■ TRY IT: Before you write out the listing, remove the pictures; everything else stays exactly as it is.

---+---

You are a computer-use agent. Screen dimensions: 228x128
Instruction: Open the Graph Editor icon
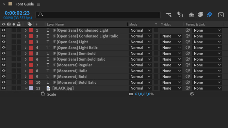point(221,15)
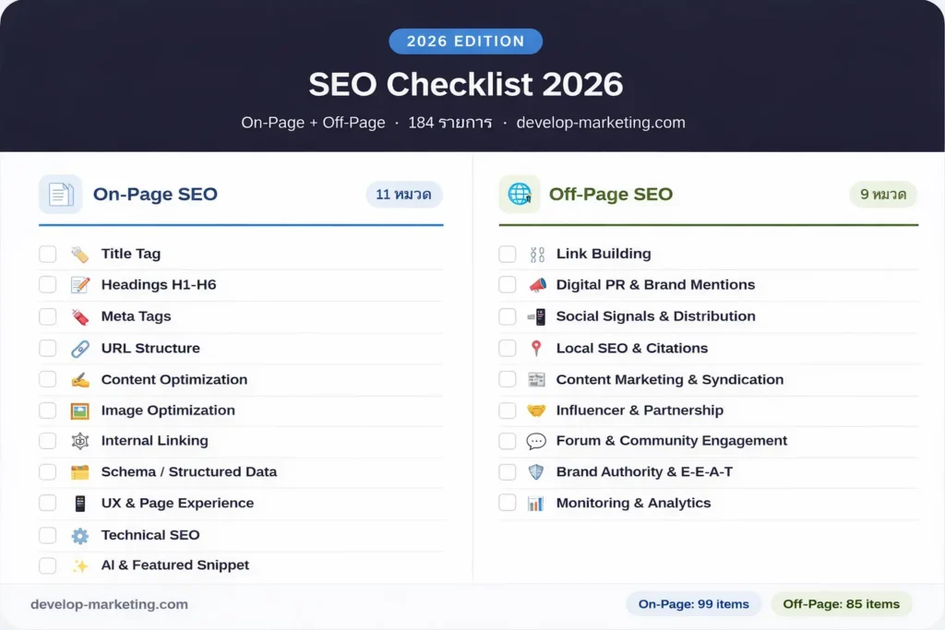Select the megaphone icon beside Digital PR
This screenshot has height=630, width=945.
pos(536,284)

---+---

■ RESPONSE TO THE EXERCISE:
You are a computer-use agent. Screen dimensions: 228x128
Instruction: Open the Graph Editor icon
point(221,15)
Select the megaphone icon beside Digital PR
This screenshot has height=630, width=945.
pos(536,284)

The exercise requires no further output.